Task description |
Reproduce verbatim the portion of the material that opens with the line containing "The width and height of the screenshot is (217, 433)." and closes with the line containing "I will coord(178,157).", including both of those lines.

Material provided |
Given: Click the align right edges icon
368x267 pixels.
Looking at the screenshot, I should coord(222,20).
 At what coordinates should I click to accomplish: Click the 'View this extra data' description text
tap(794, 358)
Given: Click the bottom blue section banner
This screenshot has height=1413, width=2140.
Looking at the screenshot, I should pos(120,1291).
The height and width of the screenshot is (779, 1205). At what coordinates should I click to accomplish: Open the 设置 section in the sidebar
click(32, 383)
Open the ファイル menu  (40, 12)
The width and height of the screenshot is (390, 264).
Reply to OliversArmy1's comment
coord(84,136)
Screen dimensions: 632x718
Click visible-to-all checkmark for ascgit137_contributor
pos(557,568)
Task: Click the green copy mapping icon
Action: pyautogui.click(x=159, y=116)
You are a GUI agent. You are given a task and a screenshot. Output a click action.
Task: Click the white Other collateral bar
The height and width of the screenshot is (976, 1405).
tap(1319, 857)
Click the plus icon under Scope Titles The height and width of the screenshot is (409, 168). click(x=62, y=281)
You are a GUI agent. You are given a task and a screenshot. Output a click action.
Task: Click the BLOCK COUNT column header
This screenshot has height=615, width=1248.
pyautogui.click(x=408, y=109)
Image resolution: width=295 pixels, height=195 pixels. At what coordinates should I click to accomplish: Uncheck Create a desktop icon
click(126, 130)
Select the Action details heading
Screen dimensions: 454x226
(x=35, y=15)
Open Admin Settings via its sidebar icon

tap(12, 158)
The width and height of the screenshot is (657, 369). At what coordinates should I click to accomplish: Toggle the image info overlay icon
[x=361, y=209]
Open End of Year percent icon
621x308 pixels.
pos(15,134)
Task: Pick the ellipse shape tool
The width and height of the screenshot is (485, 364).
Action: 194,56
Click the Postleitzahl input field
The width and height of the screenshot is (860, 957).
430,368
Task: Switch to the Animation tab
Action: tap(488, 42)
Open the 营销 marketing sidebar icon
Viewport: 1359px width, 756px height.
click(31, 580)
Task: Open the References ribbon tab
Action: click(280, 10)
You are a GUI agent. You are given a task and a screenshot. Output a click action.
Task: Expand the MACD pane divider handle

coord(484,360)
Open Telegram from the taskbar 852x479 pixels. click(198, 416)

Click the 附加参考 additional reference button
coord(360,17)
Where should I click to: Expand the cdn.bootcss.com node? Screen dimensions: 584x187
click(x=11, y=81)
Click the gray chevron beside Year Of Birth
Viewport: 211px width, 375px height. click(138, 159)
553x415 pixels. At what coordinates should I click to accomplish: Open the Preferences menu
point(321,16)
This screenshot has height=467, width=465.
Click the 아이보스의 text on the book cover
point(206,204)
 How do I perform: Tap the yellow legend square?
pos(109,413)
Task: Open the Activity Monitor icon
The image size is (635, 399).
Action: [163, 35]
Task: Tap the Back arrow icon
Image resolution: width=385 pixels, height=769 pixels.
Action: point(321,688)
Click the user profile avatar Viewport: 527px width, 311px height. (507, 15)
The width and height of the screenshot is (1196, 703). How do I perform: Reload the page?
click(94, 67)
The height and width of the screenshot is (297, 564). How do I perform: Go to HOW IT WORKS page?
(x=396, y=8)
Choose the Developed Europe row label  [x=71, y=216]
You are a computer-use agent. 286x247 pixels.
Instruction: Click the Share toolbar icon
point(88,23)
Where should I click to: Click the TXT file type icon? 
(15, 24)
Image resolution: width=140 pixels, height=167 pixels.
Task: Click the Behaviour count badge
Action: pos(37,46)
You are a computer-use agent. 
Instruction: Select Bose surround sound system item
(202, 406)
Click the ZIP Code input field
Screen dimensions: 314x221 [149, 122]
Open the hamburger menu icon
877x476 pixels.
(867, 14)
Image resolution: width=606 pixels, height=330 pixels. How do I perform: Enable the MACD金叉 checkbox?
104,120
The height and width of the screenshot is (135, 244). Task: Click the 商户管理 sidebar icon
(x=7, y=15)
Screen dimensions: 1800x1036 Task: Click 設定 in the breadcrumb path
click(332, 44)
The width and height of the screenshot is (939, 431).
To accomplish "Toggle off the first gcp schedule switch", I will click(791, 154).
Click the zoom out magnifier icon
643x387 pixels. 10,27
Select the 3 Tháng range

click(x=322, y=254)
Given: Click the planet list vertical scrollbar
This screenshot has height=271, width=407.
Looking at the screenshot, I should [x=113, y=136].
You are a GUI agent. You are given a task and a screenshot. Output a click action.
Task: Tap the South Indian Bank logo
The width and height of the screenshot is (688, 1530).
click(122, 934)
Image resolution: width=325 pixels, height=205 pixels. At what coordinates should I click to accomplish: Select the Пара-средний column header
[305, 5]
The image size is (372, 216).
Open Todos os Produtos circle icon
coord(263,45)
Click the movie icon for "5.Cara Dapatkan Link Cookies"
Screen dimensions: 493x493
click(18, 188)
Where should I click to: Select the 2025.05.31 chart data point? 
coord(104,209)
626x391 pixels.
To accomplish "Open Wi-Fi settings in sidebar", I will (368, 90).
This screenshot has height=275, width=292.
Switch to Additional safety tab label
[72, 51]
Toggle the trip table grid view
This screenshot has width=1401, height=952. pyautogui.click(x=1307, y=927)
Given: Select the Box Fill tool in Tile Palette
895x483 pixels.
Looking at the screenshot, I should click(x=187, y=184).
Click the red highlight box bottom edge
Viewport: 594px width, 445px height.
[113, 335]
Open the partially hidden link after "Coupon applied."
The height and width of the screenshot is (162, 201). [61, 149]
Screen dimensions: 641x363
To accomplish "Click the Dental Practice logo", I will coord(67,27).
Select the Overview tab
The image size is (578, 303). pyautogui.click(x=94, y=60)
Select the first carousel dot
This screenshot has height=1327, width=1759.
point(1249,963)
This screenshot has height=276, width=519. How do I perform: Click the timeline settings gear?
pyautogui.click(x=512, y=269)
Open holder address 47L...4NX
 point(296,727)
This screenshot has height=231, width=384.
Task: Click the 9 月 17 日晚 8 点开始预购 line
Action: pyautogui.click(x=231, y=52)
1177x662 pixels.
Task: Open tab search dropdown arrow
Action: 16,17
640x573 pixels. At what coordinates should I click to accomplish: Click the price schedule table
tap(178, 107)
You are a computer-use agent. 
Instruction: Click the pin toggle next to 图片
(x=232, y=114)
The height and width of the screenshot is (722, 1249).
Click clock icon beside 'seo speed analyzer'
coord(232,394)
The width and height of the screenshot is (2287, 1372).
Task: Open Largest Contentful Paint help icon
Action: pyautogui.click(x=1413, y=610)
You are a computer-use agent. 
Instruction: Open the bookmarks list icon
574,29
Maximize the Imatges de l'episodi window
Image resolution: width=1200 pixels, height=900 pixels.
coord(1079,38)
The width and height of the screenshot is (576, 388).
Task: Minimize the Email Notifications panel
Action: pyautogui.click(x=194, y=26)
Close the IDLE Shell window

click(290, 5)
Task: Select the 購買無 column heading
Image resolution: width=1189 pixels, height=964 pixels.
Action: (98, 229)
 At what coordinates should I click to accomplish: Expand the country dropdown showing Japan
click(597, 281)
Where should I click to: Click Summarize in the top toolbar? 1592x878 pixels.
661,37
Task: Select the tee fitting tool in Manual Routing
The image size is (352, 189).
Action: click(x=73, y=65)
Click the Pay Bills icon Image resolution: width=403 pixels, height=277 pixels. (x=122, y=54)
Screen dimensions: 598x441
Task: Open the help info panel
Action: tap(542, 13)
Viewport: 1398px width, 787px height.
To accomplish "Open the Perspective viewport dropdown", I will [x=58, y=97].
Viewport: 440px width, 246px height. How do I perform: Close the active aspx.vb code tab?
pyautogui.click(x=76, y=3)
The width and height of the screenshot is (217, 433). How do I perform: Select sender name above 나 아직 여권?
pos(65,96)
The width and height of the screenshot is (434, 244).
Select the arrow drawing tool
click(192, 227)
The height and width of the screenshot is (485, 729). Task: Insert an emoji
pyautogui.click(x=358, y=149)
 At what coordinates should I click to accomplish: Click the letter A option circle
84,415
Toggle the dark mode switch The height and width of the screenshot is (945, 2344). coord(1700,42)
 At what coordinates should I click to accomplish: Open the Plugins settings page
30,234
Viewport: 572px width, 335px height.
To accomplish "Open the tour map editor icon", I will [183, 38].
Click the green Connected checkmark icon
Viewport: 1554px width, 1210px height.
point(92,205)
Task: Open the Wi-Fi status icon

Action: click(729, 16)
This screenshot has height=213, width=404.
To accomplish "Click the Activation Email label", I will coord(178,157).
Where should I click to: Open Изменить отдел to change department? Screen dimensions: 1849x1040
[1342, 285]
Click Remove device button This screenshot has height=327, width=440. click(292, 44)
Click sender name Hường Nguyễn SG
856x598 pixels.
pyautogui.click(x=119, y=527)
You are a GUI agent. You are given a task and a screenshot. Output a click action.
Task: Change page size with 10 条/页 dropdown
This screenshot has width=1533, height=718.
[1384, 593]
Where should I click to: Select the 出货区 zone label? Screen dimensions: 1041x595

Exercise response |
The width and height of the screenshot is (217, 433). How do I perform: Select sender name above 나 아직 여권?
pos(65,96)
The width and height of the screenshot is (434, 244).
Select the arrow drawing tool
click(192, 227)
The height and width of the screenshot is (485, 729). Task: Insert an emoji
pyautogui.click(x=358, y=149)
 At what coordinates should I click to accomplish: Click the letter A option circle
84,415
Toggle the dark mode switch The height and width of the screenshot is (945, 2344). coord(1700,42)
 At what coordinates should I click to accomplish: Open the Plugins settings page
30,234
Viewport: 572px width, 335px height.
To accomplish "Open the tour map editor icon", I will [183, 38].
Click the green Connected checkmark icon
Viewport: 1554px width, 1210px height.
point(92,205)
Task: Open the Wi-Fi status icon

Action: click(729, 16)
This screenshot has height=213, width=404.
To accomplish "Click the Activation Email label", I will coord(178,157).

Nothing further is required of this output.